The next day we went with some people from our hostel to the nearby town of Zipaquira, which has a big tourist attraction called the salt cathedral. It’s a huge salt mine that they’ve carved giant chambers out of and filled with crosses and other church related items carved out of salt rock. It’s actually a pretty impressive place and fun to wander around in. The biggest chamber is a working church, holding mass on Sundays and filled with pews and whatnot. At the end of our tour we watched the inexplicably 3-D movie in which a time traveling robot showed us the geological and modern history of the place.
Bogota actually seems to be a fairly progressive city, and has an annual day where cars are banned to encourage citizens to try public transport and commute on bike. Bicycles are big here, and the highlight of our stay was the Sunday morning Bogota phenomenon known as Ciclovia. It’s an open invitation to the city’s bikers, joggers and other self-propelled types to come cruise up and down one of the city’s main north-south roads, which they close off to traffic. Along the way they set up free bike mechanics, food vendors, and even cooling misters that seem rather unnecessary in this cool, high altitude city. We rode rented bikes for miles through the carnival atmosphere, along with thousands of other people, everyone just out having a good time. There were families out walking with little kids riding tricycles, Lance Armstrong types buzzing by on fancy road bikes, and everything in between. At a park we stopped and watched huge and enthusiastic crowds of people being led by instructors in jazz-ercise and yoga, and we pondered this question: how dangerous can a city be where it seems at any one time we can see at least three dogs wearing sweaters?
Very dangerous, of course, this is the biggest city in Colombia. Huge swathes of the city are simply off limits to people like us, and even at 7:30am during our cab ride from the airport we saw the most incredibly prostitute-y prostitute we’ve ever seen. Sticking to the generally safe neighborhoods, though, the cops seemed to outnumber the beggars, and as long as we stayed on streets with plenty of people we felt pretty comfortable. Even so, there were a few times we were distinctly nervous, and it’s not the type of place to be wandering around without being aware of your surroundings.

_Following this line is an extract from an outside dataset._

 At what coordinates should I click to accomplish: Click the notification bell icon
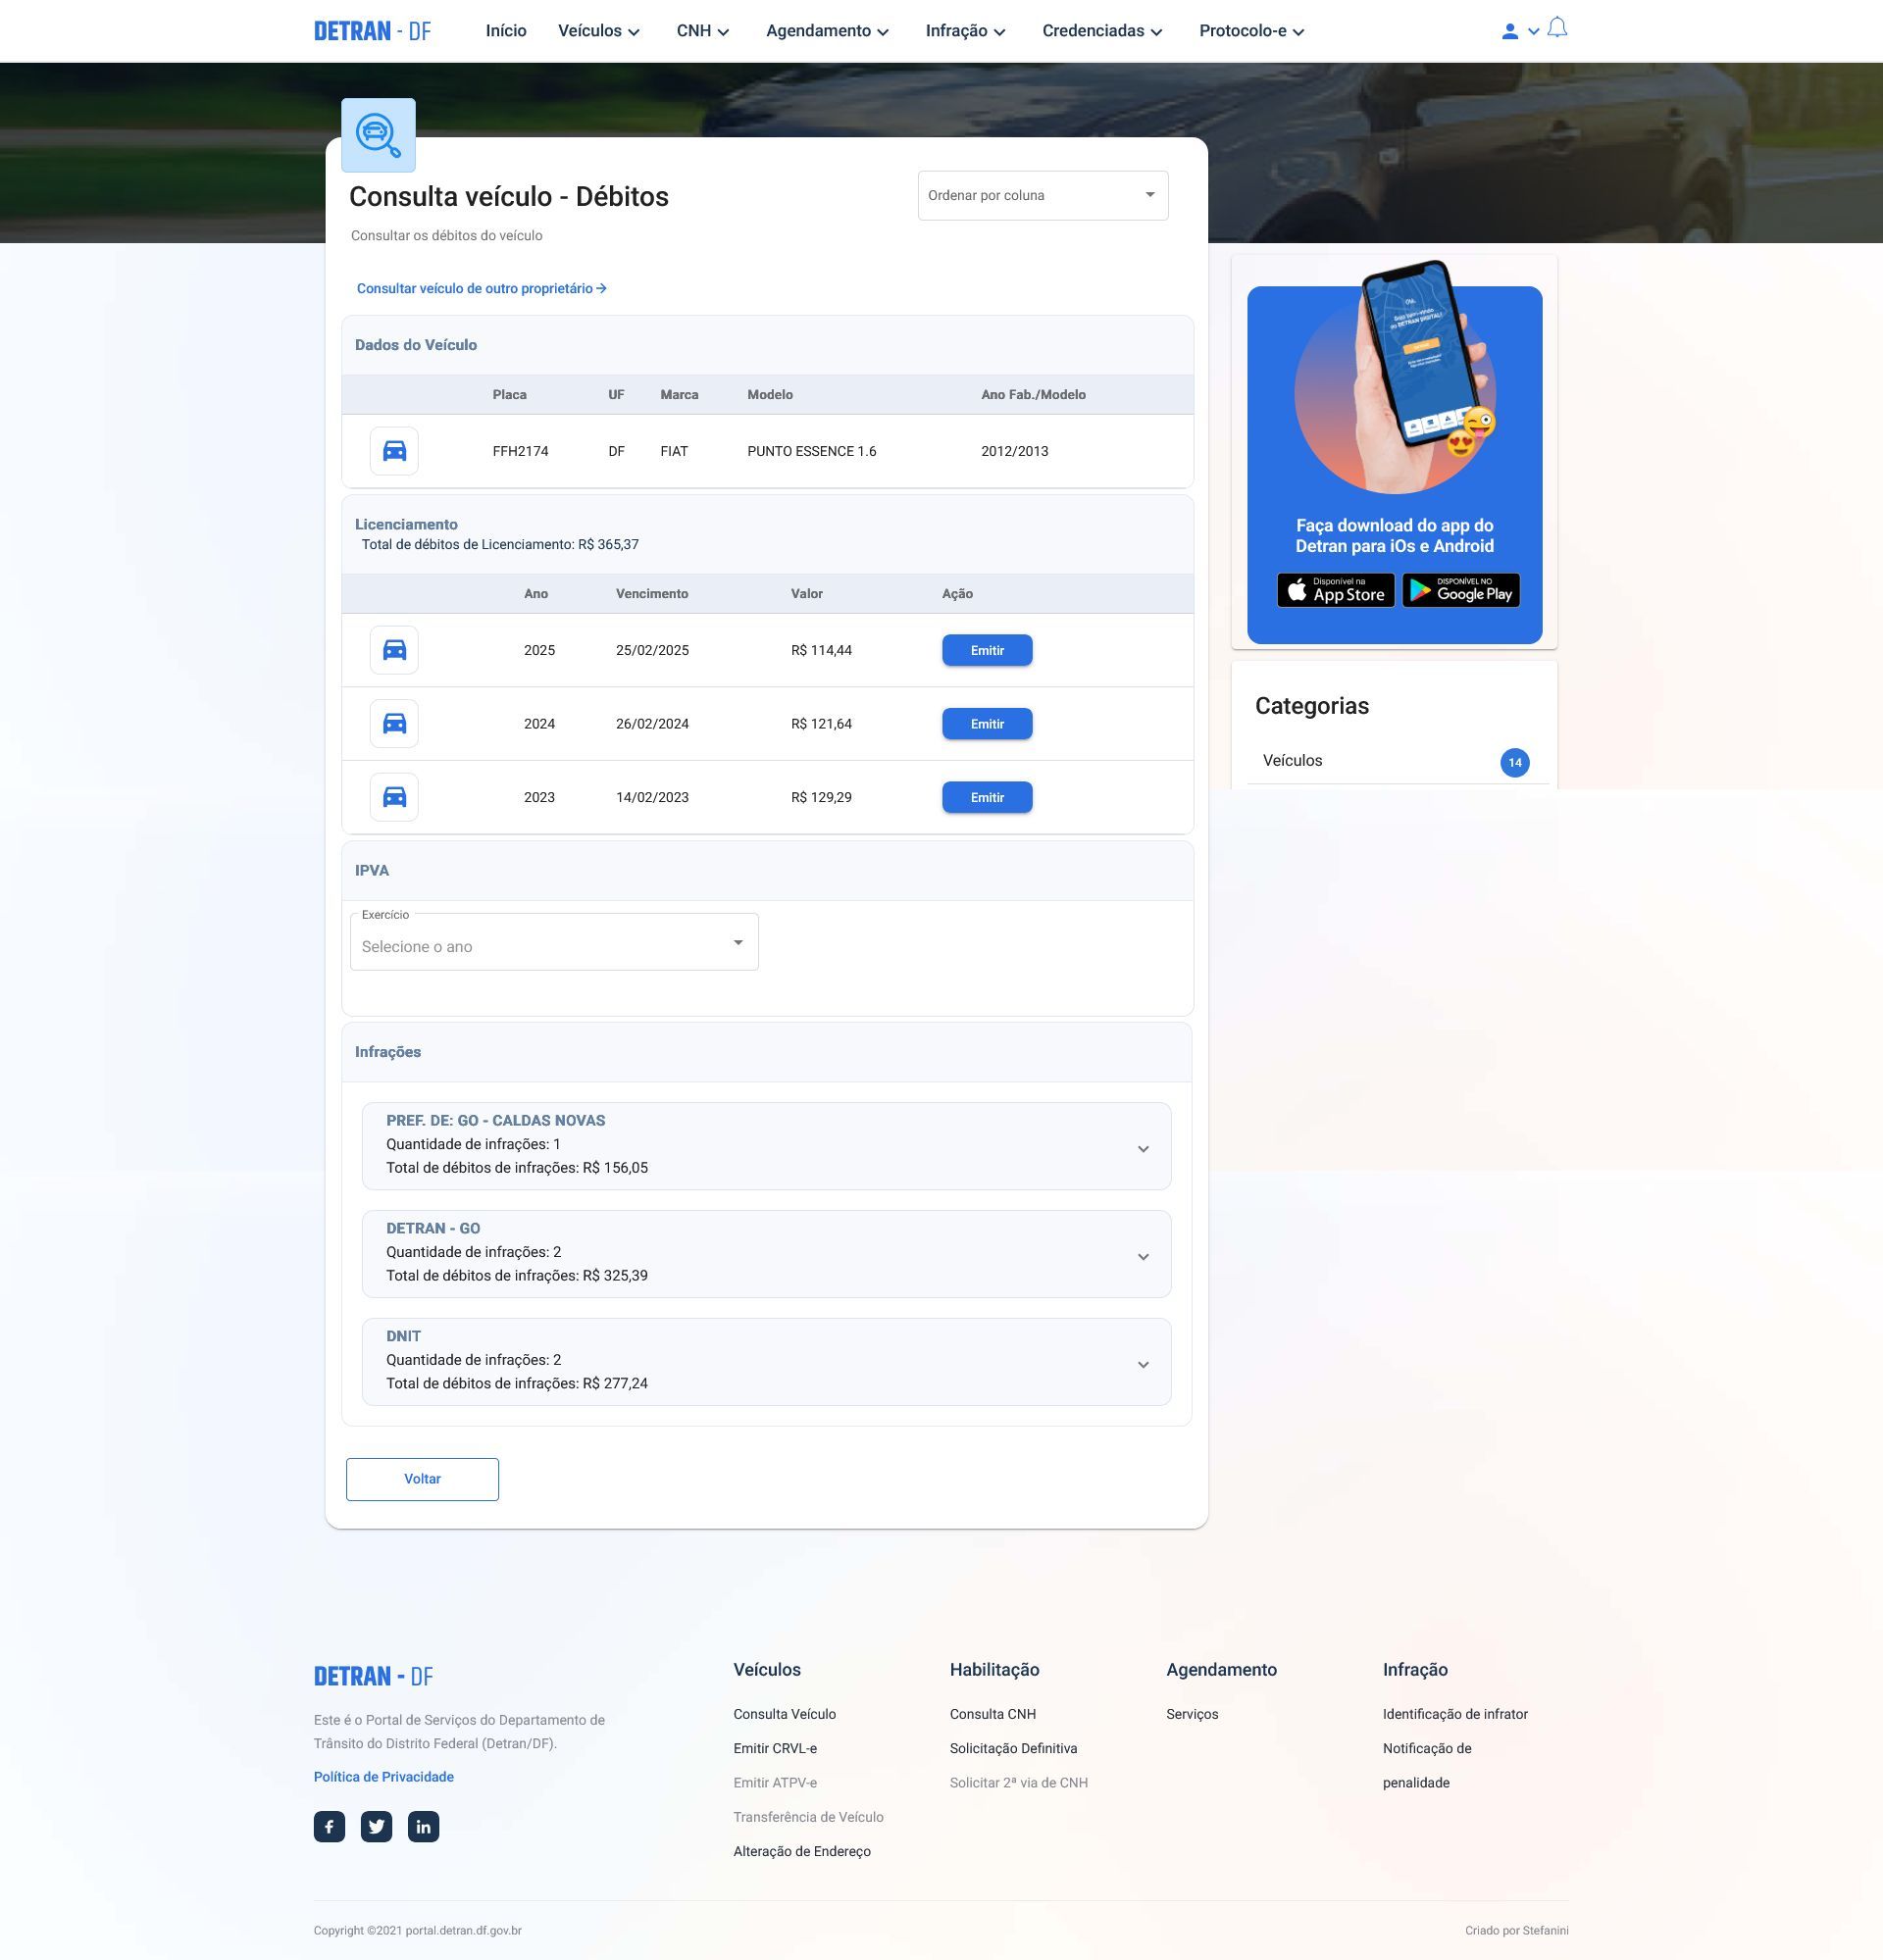[x=1557, y=28]
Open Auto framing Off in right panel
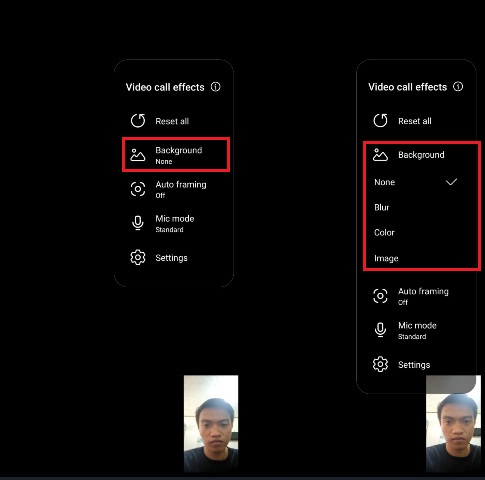485x480 pixels. (x=417, y=296)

Another day we visited the Botero museum, filled with paintings by the eponymous Colombian artist. We hadn’t heard of him previously, but apparently he’s pretty important and we liked him a lot. He paints fat people: fat naked men and women, fat Columbian presidents, fat Mona Lisa, even fat Jesus on the cross. It was great. We also went to the famous Gold Museum, which was filled with more gold than we’ve ever seen, mostly impressive gold pre-Columbian pieces.
All in all we really enjoyed Bogota, and are excited to move onto San Agustin.